My name is Mark Hochstrasser, I am a professor at Yale University,
and I'm going to talk to you today about the biogenesis of the eukaryotic proteasome.
I will divide my lecture into four parts.
First, I will give you some background describing the basics of the ubiquitin-proteasome system.
Second, I'll describe the composition and structure of the proteasome.
Third, I'll talk about what we know about the assembly of the 20S core particle,
and lastly, I'll talk about assembly of the 19S regulatory particle,
the caps on the two ends of the core particle.
The ubiquitin-proteasome pathway provides
the major route by which many proteins in the eukaryotic cell are degraded.
The pathway can be divided into two essential phases,
the first being the tagging of a protein by ubiquitin,
this is an enzymatically-driven reaction requiring a series of enzymes.

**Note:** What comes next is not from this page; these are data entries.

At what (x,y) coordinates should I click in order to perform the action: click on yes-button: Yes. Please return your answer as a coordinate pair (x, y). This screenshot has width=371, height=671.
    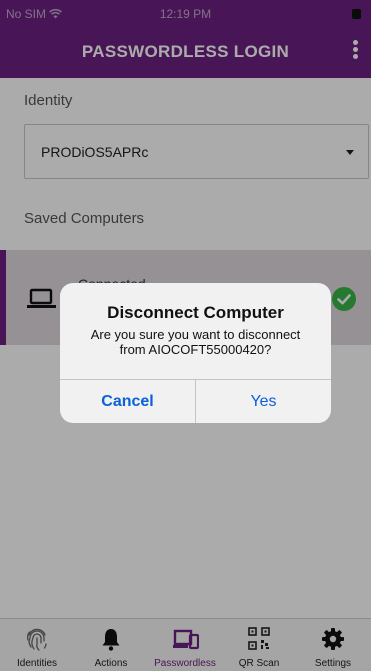
    Looking at the image, I should click on (264, 402).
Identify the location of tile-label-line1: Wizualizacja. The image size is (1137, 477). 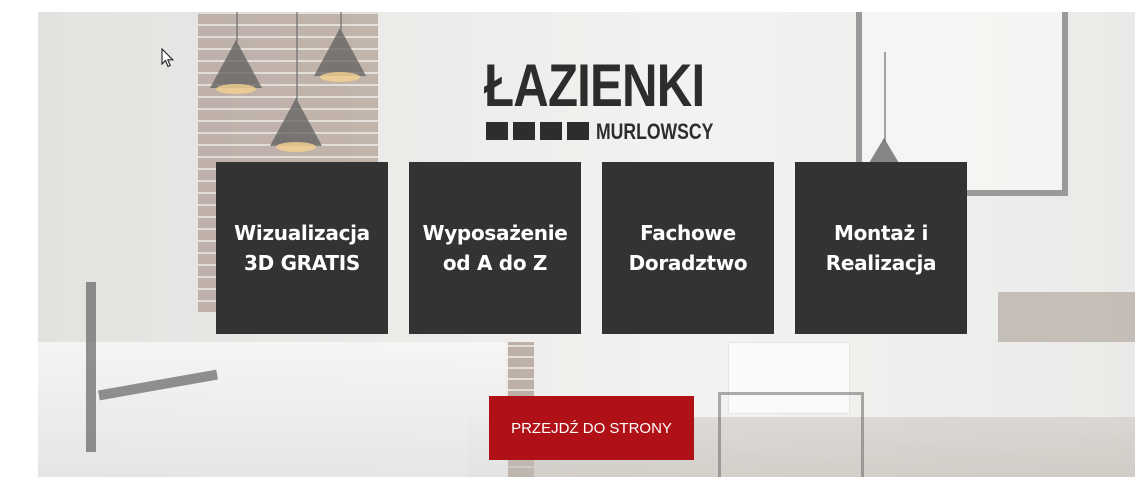
(302, 233).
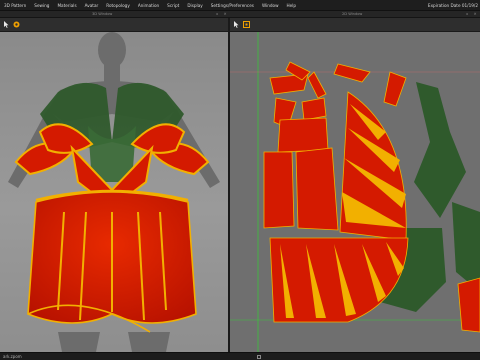  I want to click on 2d-window-title: 2D Window, so click(352, 14).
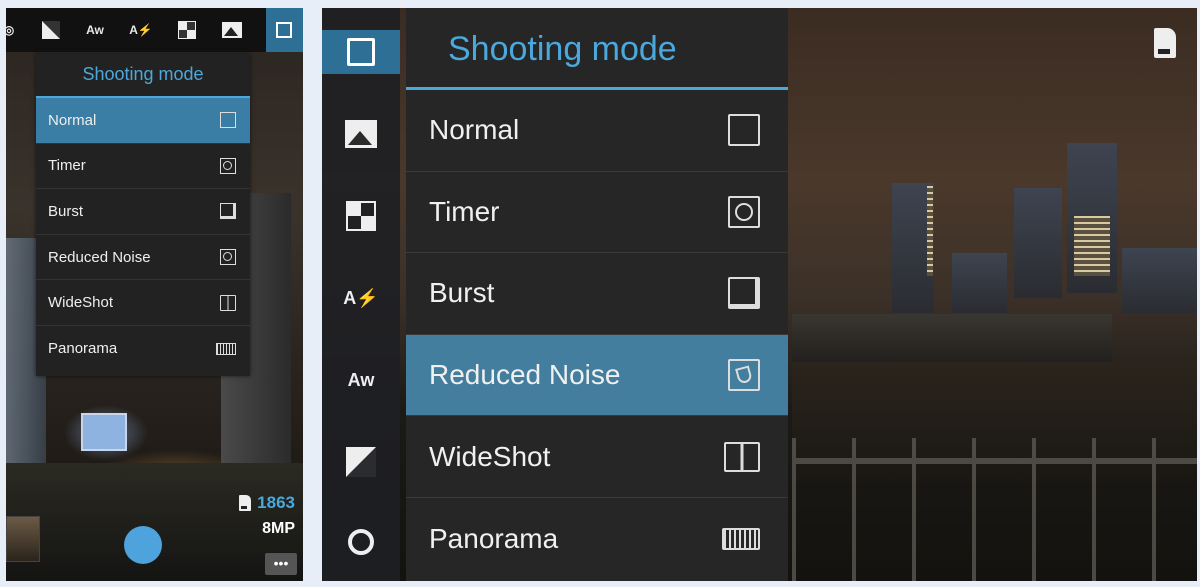  Describe the element at coordinates (276, 502) in the screenshot. I see `remaining-shots: 1863` at that location.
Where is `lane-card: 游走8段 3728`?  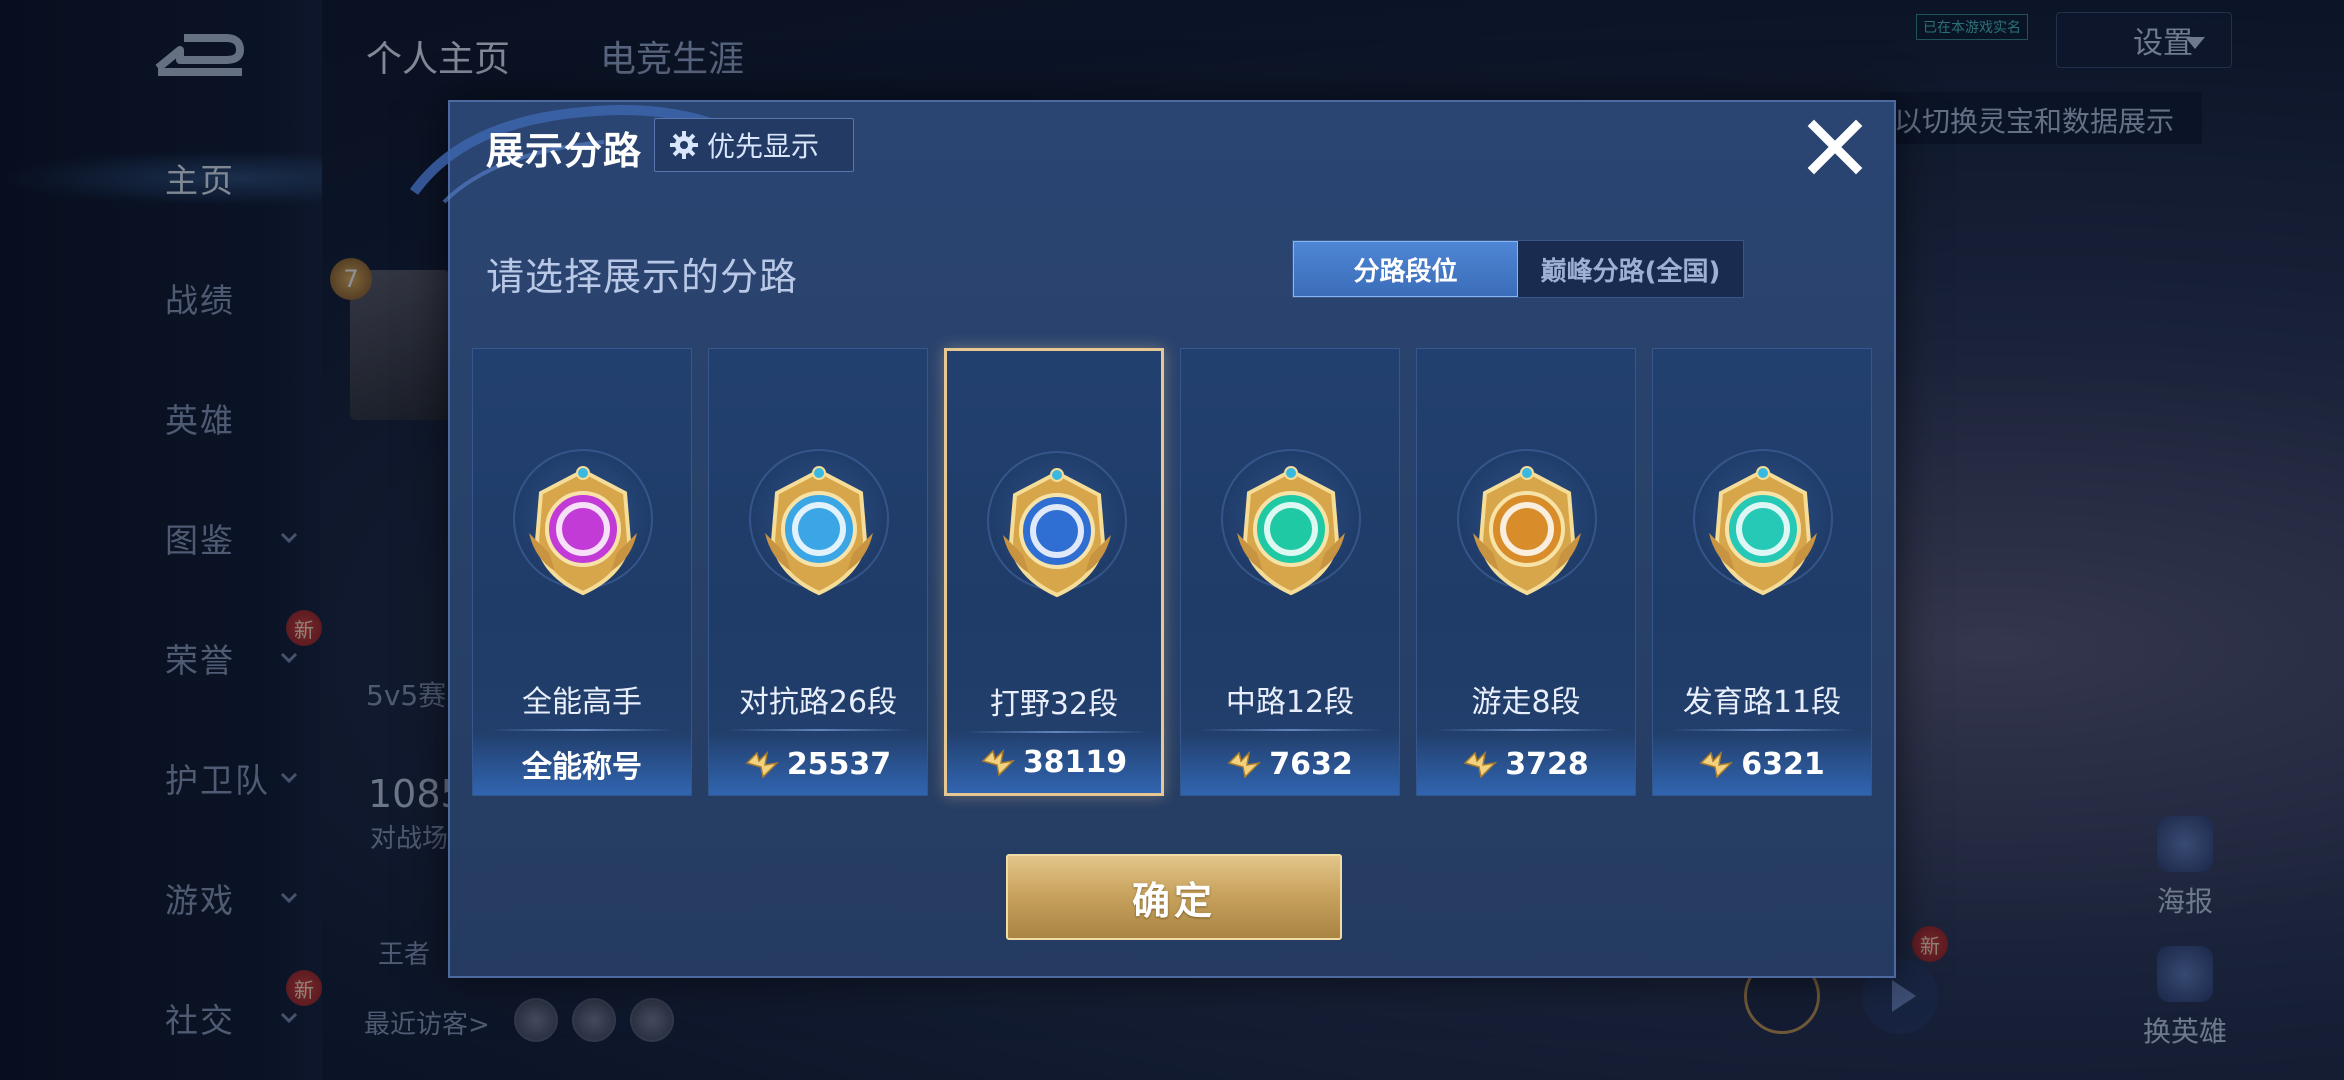 lane-card: 游走8段 3728 is located at coordinates (1526, 572).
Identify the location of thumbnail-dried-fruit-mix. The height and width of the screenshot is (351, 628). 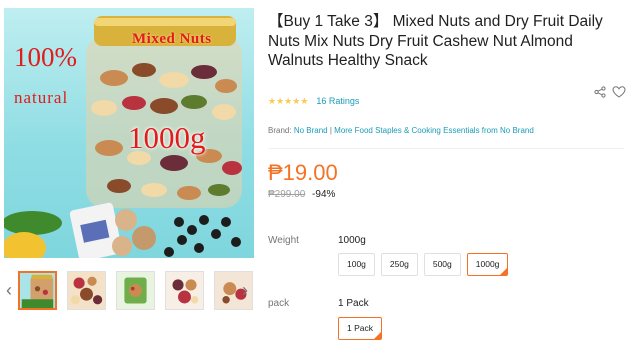
(184, 290).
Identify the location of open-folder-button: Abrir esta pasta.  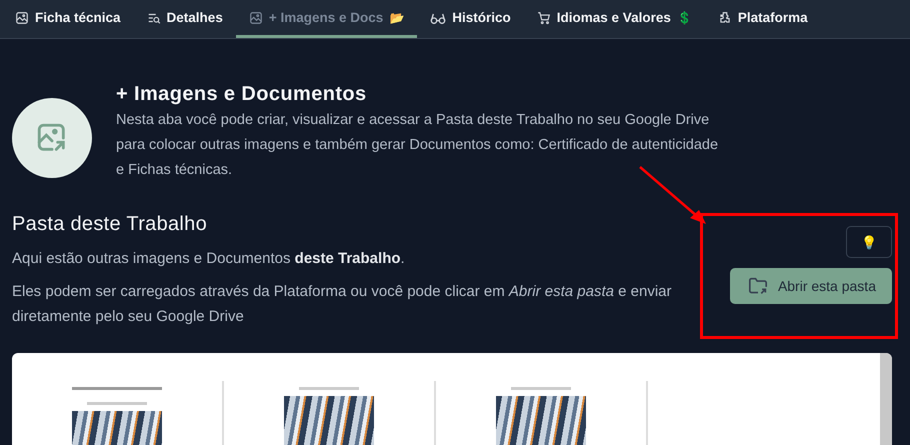
(811, 286).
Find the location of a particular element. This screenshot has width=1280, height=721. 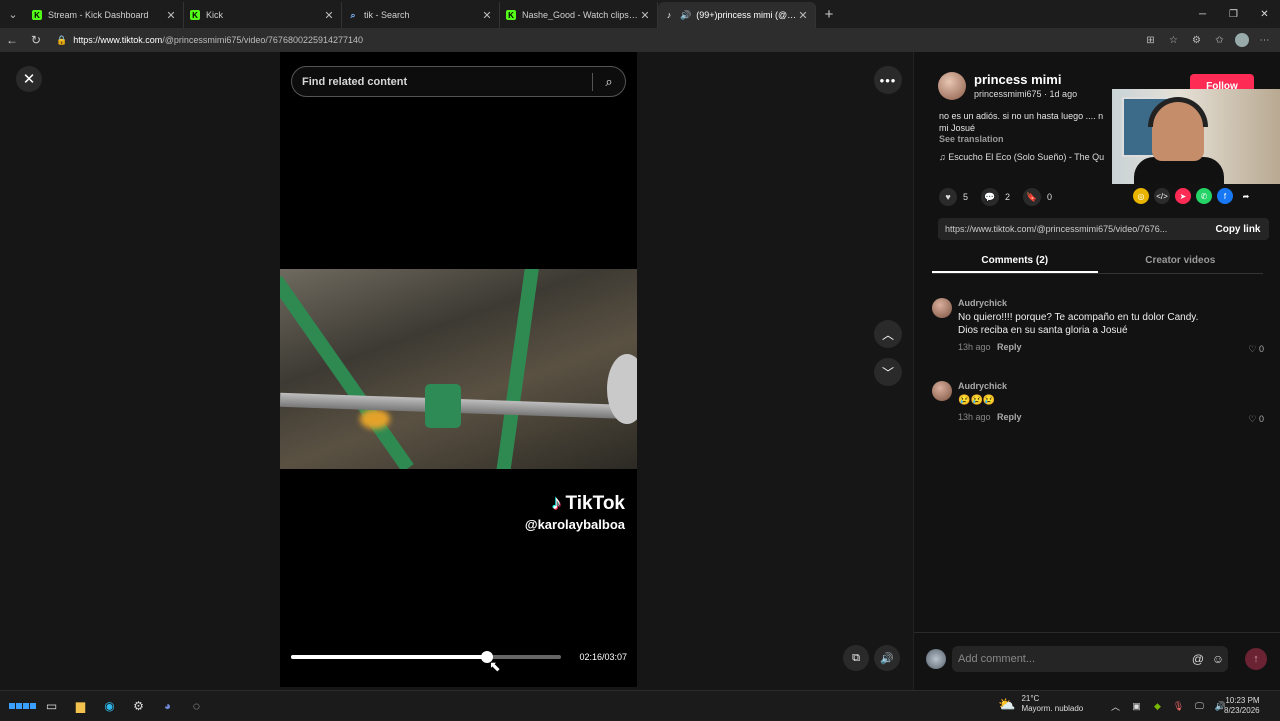

task-view-icon: ▭ is located at coordinates (52, 706).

Once a protein has been tagged with ubiquitin (and specifically a polymer of ubiquitins),
it can be recognized in the second phase of the pathway by the 26S proteasome,
a large protease complex that uses the energy of ATP to unfold the protein, after recognition of the poly-ubiquitin chain.
This drives the substrate into the core of the proteasome where
the peptidase active sites are located, which degrade the protein into short peptides,
and in the process, also recycle the ubiquitin rather than
degrading it, so the ubiquitin can be reused in further rounds of tagging.
The tagging of proteins by ubiquitin can have many different consequences.
Part of this versatility comes from the fact that not only
can a protein be modified by a single ubiquitin,
but in frequent cases it can be modified by polymers of ubiquitin.
In addition, the way that ubiquitins are connected to one another in the ubiquitin chain can vary.
Chains that are linked, for example, through lysine 48 in ubiquitin
(that's an isopeptide or amide bond),
those lysine 48-linked polymeric ubiquitin chains are
preferential targeting mechanisms for getting the protein to the proteasome.
In contrast, other kinds of chains have distinct functions in the cell,
for example, they're involved in endocytosis or DNA repair,
and are not necessarily involved in protein degradation.